As the title implies we are having our annual bowfishing tournament on the Trinity River (Lake Livingston) on May 2nd.
It is at Outback Campgrounds and Marina and is $20 per shooter and you can have as many shooters in the boat as you can fit. The entry enters you in the Numbers, Big 5, and Big Gar divisions.
There is also an optional Calcutta pot for $30 per team. This is the heaviest stringer of 1 gar, 1 buffalo, 1 carp, and 1 bowfin.

Registration will start at about 5:30PM close to the marina and we will startthe tournament after the captains meeting around 7:30. The tournament will be over at 3AM. Teams are allowed to trailer to whatever ramp they wish as long as they are on the Trinity above Hwy 59 bridge but everyone must be back by 3AM.
Will have lots of door prizes again this year.
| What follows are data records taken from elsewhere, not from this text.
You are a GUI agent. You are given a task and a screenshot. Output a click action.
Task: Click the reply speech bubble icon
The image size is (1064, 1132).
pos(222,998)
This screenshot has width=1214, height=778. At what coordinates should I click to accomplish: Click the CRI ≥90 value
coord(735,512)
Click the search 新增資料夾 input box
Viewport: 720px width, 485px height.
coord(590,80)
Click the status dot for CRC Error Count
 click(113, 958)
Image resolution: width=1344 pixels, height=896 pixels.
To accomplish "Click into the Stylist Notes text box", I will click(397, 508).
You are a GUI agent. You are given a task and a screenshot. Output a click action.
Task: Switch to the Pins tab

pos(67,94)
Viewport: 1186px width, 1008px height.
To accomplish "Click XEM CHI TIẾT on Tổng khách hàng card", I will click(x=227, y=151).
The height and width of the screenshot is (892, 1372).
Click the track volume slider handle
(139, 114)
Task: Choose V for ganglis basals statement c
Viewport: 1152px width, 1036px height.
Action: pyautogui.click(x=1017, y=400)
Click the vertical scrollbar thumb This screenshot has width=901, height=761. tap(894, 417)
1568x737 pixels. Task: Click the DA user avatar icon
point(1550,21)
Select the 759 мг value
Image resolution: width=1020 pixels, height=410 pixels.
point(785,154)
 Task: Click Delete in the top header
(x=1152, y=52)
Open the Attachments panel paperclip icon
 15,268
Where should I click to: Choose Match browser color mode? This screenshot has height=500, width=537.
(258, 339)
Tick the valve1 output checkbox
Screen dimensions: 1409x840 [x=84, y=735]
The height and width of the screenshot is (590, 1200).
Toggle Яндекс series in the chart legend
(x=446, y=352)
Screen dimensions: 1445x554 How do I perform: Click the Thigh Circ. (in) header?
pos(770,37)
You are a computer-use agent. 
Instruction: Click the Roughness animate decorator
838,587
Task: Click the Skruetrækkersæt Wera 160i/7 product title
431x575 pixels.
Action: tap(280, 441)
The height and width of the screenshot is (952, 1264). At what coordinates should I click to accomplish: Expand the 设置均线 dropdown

Here is the tournament flyer
http://www.bowfishtexas.com/Trinity/2009/TRS2009flyer.htm


----------



## bowfishrp (Apr 5, 2007)

I forgot to post the results page. We had 26 teams and 91 shooters at the tournament!!!!! Biggest bowfishing tournament in Texas this year so far.
Results and pictures at the bottom of the page. Thanks to all the great sponsors, helpers, and shooters!

http://www.bowfishtexas.com/images/TRS2009/TRS2009Results.html


----------